Stored records

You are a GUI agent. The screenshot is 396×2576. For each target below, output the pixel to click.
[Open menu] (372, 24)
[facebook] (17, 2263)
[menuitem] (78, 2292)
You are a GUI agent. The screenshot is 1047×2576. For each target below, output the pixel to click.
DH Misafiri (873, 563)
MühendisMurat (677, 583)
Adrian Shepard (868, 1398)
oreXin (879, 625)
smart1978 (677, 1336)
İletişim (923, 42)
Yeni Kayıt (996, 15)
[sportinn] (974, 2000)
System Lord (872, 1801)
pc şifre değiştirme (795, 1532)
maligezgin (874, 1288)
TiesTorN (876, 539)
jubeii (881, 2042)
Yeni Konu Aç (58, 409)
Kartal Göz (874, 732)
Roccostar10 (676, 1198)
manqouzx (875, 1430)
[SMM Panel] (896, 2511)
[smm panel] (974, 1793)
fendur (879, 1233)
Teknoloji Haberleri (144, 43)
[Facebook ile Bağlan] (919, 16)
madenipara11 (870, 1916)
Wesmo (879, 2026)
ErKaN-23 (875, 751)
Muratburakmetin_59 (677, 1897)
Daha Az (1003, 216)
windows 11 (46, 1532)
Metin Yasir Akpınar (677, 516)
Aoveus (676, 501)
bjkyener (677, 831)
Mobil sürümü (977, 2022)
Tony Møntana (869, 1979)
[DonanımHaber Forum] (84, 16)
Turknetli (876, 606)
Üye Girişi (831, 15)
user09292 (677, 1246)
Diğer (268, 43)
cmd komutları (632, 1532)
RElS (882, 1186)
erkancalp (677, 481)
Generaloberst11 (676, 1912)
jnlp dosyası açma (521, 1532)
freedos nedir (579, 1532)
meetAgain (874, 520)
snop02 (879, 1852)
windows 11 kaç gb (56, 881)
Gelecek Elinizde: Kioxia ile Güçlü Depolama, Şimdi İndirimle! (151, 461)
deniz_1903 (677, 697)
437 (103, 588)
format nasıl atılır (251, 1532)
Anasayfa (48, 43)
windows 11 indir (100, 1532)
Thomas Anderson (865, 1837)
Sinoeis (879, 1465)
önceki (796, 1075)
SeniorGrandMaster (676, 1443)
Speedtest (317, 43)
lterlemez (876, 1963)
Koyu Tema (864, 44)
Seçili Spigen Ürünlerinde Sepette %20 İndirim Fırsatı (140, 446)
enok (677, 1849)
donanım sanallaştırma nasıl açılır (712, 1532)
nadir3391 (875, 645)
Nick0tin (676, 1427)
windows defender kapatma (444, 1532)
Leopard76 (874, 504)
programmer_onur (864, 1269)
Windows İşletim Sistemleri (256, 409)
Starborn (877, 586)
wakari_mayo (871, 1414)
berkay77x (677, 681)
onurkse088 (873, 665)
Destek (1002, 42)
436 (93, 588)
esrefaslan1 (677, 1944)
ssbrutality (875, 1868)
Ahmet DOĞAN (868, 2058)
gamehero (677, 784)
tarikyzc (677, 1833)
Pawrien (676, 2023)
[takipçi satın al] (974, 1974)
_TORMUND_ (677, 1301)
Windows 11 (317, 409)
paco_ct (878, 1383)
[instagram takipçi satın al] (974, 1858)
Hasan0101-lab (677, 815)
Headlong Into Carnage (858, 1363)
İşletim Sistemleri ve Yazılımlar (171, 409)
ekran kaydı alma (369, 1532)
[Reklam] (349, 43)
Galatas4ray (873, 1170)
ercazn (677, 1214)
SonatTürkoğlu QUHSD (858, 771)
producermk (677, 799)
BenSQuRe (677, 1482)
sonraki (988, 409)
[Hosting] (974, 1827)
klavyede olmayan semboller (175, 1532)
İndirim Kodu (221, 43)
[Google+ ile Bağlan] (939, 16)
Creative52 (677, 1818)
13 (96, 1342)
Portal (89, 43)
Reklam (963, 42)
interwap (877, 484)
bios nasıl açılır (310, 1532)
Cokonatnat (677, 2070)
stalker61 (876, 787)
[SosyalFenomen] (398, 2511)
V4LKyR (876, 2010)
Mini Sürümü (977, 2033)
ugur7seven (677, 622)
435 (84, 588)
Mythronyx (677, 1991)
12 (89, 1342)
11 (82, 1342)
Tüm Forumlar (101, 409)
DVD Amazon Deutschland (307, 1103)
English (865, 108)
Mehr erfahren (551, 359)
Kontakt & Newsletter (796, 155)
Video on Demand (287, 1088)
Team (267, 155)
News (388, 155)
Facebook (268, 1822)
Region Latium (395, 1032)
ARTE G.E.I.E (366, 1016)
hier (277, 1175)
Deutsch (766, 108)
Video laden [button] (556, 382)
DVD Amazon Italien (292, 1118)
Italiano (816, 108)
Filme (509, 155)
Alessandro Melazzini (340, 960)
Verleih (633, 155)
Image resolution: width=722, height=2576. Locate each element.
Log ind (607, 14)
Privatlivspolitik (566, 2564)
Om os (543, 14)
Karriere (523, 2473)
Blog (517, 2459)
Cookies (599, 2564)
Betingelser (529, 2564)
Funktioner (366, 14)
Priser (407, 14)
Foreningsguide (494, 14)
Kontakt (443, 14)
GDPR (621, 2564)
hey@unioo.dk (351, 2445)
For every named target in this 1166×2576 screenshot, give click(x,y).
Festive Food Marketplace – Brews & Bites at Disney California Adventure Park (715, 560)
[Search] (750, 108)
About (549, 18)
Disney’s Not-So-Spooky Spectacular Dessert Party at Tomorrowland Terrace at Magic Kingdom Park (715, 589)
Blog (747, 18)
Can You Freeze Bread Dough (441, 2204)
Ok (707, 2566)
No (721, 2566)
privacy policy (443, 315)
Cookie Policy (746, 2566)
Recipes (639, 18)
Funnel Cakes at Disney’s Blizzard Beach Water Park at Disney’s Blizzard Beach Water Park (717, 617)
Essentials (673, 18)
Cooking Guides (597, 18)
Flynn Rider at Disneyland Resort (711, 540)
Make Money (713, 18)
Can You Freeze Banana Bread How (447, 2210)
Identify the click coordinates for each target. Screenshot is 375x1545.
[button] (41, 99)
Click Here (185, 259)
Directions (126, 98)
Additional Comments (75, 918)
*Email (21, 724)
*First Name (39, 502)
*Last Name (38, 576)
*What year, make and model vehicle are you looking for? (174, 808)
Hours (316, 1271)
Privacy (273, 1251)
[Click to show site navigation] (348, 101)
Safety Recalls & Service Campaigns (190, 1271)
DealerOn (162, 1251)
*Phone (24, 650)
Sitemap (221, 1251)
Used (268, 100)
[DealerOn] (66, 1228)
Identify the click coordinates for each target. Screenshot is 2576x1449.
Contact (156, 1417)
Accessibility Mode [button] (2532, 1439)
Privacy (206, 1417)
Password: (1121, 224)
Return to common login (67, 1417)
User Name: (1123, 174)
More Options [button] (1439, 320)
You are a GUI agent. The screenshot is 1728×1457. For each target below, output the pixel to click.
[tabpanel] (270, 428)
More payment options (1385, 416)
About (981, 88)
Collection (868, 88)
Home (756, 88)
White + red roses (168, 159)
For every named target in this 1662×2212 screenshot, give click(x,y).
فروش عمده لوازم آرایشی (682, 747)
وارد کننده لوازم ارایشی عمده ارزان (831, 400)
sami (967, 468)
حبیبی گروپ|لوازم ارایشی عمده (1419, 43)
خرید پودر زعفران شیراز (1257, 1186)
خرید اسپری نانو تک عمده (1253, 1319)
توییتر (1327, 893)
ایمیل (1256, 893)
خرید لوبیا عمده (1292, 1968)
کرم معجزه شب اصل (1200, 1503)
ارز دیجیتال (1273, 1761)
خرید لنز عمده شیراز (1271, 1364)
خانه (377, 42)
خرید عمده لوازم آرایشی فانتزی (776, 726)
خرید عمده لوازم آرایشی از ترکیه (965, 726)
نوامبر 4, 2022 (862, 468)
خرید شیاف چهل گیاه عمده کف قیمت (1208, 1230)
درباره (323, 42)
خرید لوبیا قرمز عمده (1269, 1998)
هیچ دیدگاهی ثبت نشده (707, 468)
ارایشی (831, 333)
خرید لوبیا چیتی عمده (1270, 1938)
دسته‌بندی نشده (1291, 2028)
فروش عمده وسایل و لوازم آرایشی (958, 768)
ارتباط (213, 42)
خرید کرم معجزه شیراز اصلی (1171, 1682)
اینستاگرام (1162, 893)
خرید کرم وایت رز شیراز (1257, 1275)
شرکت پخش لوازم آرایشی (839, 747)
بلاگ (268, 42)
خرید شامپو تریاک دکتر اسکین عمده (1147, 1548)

_EXERCISE DESCRIPTION:_
The last part of the records is the answer, beginning at the line that holds "خرید لنز عمده شیراز (1271, 1364)" and including the final line, repeated exactly.

_SOLUTION TO THE EXERCISE:_
خرید لنز عمده شیراز (1271, 1364)
خانه (377, 42)
خرید عمده لوازم آرایشی فانتزی (776, 726)
خرید عمده لوازم آرایشی از ترکیه (965, 726)
نوامبر 4, 2022 (862, 468)
خرید شیاف چهل گیاه عمده کف قیمت (1208, 1230)
درباره (323, 42)
خرید لوبیا قرمز عمده (1269, 1998)
هیچ دیدگاهی ثبت نشده (707, 468)
ارایشی (831, 333)
خرید لوبیا چیتی عمده (1270, 1938)
دسته‌بندی نشده (1291, 2028)
فروش عمده وسایل و لوازم آرایشی (958, 768)
ارتباط (213, 42)
خرید کرم معجزه شیراز اصلی (1171, 1682)
اینستاگرام (1162, 893)
خرید کرم وایت رز شیراز (1257, 1275)
شرکت پخش لوازم آرایشی (839, 747)
بلاگ (268, 42)
خرید شامپو تریاک دکتر اسکین عمده (1147, 1548)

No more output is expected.